L’Assemblée générale de l’ONU a voté mercredi pour exiger que la Russie restitue tous les enfants ukrainiens déportés ou transférés de power depuis le début de la guerre.
La résolution a été adoptée par 91 voix pour, 12 contre et 57 abstentions, réunissant la majorité des deux tiers requise par l’article 18 de la Charte des Nations Unies. La résolution demande à la Russie de « garantir le retour immédiat, sûr et inconditionnel de tous les enfants ukrainiens transférés ou expulsés de power ». L’Assemblée générale, lors de la session extraordinaire d’urgence, a également exhorté la Russie à mettre fin à toute pratique similaire.
La présidente de l’Assemblée générale, Annalena Baerbock, a déclaré : « Ce à quoi nous assistons n’est donc pas simplement une tragédie pour certains enfants, mais une violation du droit worldwide ». La Russie s’est opposée à la résolution. L’ambassadrice Maria Zabolotskaya a déclaré : « Chaque vote en faveur de la résolution est un soutien aux mensonges, à la guerre et à la confrontation », affirmant qu’elle va à l’encontre des efforts de paix actuels.
Un rapport de la Fee d’enquête internationale indépendante sur l’Ukraine rendu en 2023 a documenté le transfert de 31 enfants d’Ukraine vers le territoire russe en mai 2022, concluant que cela équivalait à des crimes de guerre. La fee d’enquête a en outre précisé qu’il s’est avéré difficile de comprendre l’ampleur des transferts d’enfants en général en raison des différentes données fournies par la Fédération de Russie et l’Ukraine. En mars 2023, la Cour pénale internationale (CPI) a émis un mandat d’arrêt contre le président Vladimir Poutine, en partie parce qu’il avait des motifs raisonnables de croire qu’il était responsable de l’expulsion et du transfert illégaux d’enfants. Par ailleurs, en mai 2025, le Parlement européen a adopté une résolution en faveur du retour des enfants ukrainiens transférés de power par la Russie. Ici, les délégués ont décrit les actions russes comme « faisant partie d’une stratégie génocidaire visant à effacer l’identité ukrainienne ».
Le transfert forcé et la déportation d’enfants sont interdits par l’article 49 de la Quatrième Conference de Genève relative à la safety des personnes civiles en temps de guerre.
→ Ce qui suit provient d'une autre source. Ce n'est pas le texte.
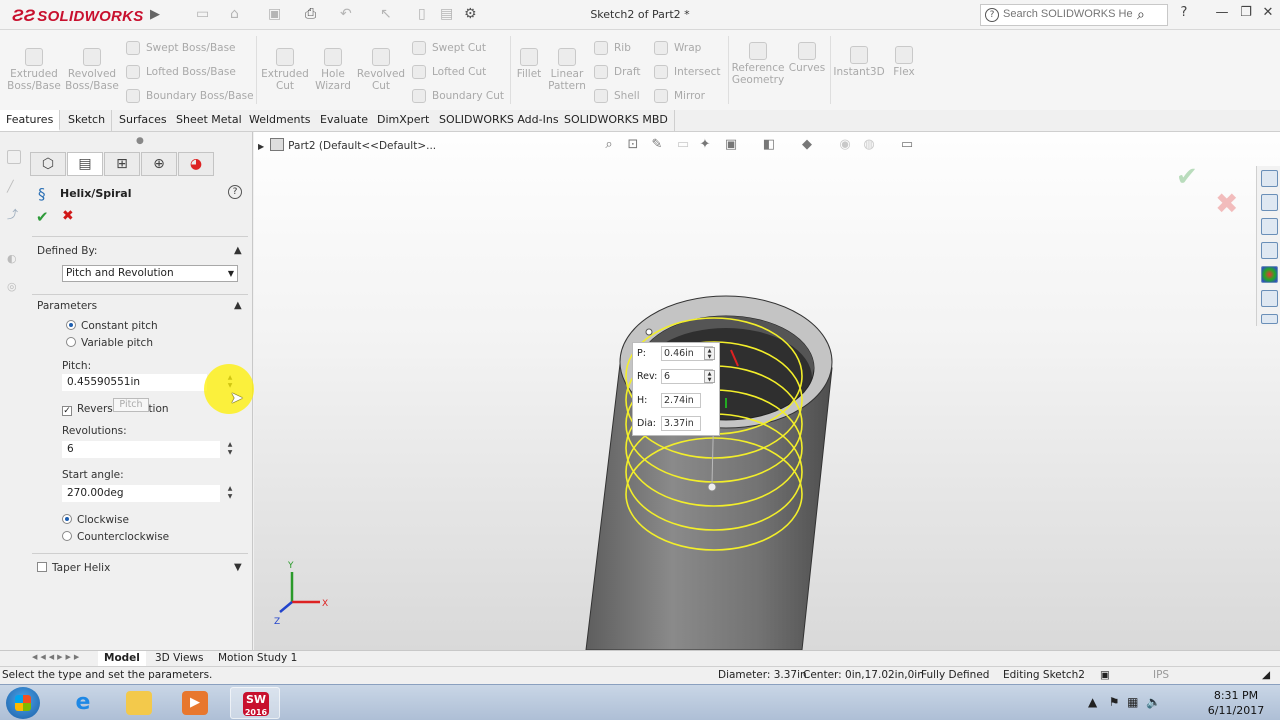 This screenshot has width=1280, height=720. What do you see at coordinates (1105, 675) in the screenshot?
I see `rebuild-status-icon: ▣` at bounding box center [1105, 675].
Conformément au Statut de Rome de la CPI, l’acte de transfert forcé peut être qualifié de crime de guerre au sens Article 8(2)(a)(vii), ainsi qu’un acte de génocide au sens de l’article 6(e).
L’agression russe contre l’Ukraine se poursuit. En septembre 2025, l’ONU a condamné une frappe de missile russe à grande échelle contre l’Ukraine, qui constituait la plus grande attaque depuis l’invasion russe en 2022. L’utilisation de drones a également été condamnée par l’ONU, puisqu’en octobre une frappe de drone russe a touché un convoi humanitaire transportant de l’aide dans le sud de l’Ukraine.